Cambodian workers use horse drawn carts for carrying sand to be used for construction through village of Samor Kroam, in Takeo province southwest of Phnom Penh, Cambodia, Tuesday, Dec. 9, 2014. (AP Photo/Heng Sinith)

Cambodian workers use horse drawn carts for carrying sand to be used for construction through village of Samor Kroam, in Takeo province southwest of Phnom Penh, Cambodia, Tuesday, Dec. 9, 2014. (AP Photo/Heng Sinith)

A Mother Nature analysis of U.N. trade figures it said showed Cambodia had under-reported its sand exports to Singapore by some 70 million tons between 2007 and 2015.

Documents obtained by local environmental campaign group Mother Nature reportedly show that Cambodia exported more than 100,000 tons of sand to India between 2013 and 2015, a period when the country recorded no exports to the sub-continent.

The development came on the heels of a Mother Nature analysis of U.N. trade figures it said showed Cambodia had under-reported its sand exports to Singapore by some 70 million tons between 2007 and 2015.

The group is now preparing a lawsuit based on its findings.

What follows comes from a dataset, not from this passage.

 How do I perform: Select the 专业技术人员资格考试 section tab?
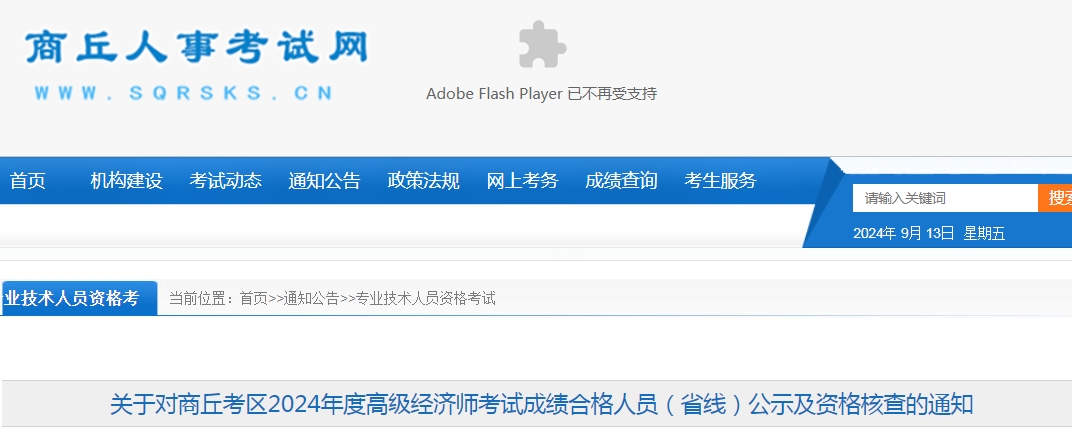coord(80,298)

“The documents we have in hand show that the source of the sand is from Cambodia,” Alejandro Gonzalez-Davidson, a founder off Mother Nature, told VOA Khmer. “We bought documents from Singapore and it doesn’t show any Cambodian sand being re-exported in 2014 and 2015.”

The Spanish environmentalist, who has been banned from entering Cambodia since 2015, said he is working with a law firm in Singapore to possibly file a complaint against companies and government institutions there for importing sand extracted illegally from Cambodia.

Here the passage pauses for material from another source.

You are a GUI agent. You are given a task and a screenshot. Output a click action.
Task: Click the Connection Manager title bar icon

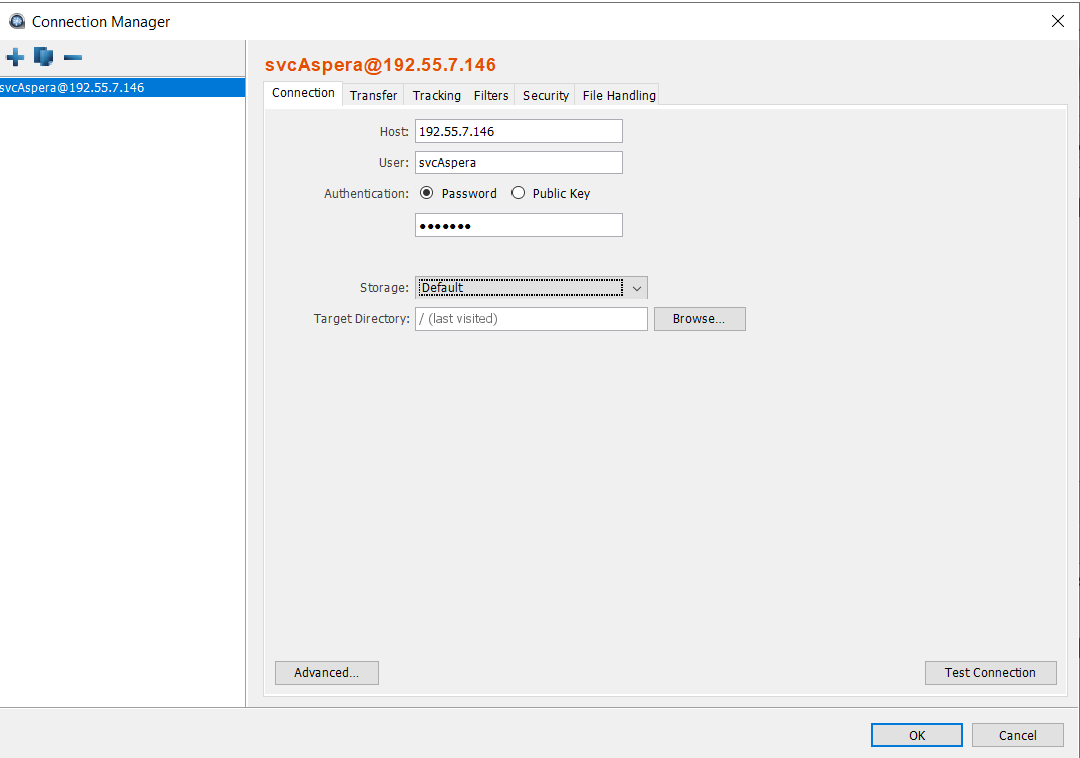(16, 21)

“For now there are two possibilities,” he said. “The first one is to file a complaint against companies or government institutions that are involved in importing sand from Cambodia illegally.

“The second one is to file a complaint because this sand dredging has caused severe environmental impacts on Cambodia, especially Koh Kong residents have been impacted severely on their livelihoods.”

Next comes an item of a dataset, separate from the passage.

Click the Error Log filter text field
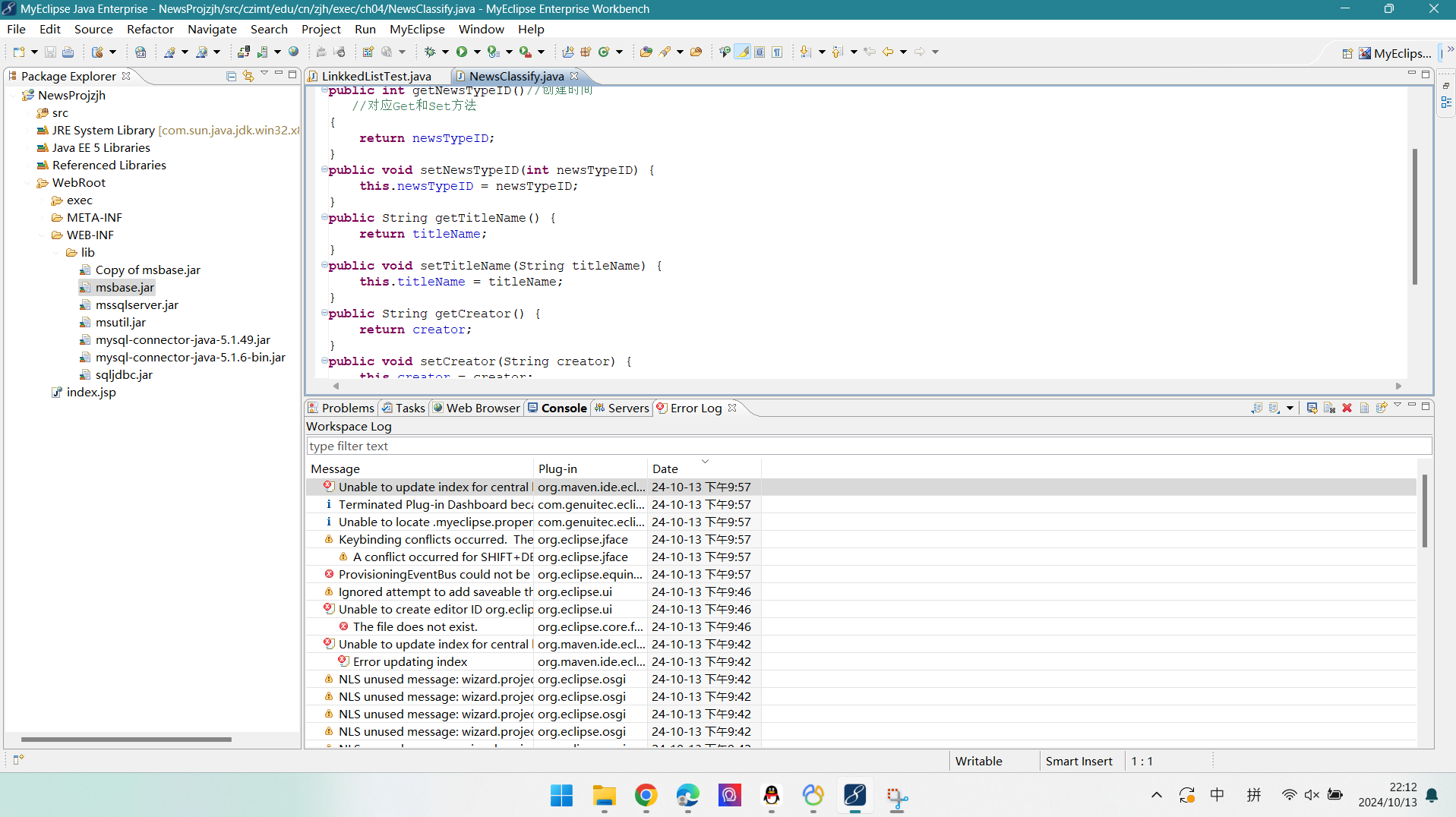Image resolution: width=1456 pixels, height=817 pixels. tap(868, 446)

Government spokesman Dith Tina told a parliamentary committee after the allegations were raised that the drastic differences in the figures were due to the different reporting requirements of the two states.

“We don’t know what recording system Singapore was using and if you asked us to say whether Singapore or the UN is wrong, we don’t provide such judgment,” he said. “It should be noted that each system is designed to serve its own purpose and with different principles.”

Eugene Thuraisingam LLP said on its Facebook page on Tuesday that it has been instructed by Mother Nature Cambodia to provide advice in relation to the alleged illegal sand-dredging activities in Koh Kong.

“The dredging activities which have been taking place since 2008, have led to severe environmental destruction and the loss of livelihoods of local communities,” wrote the law firm.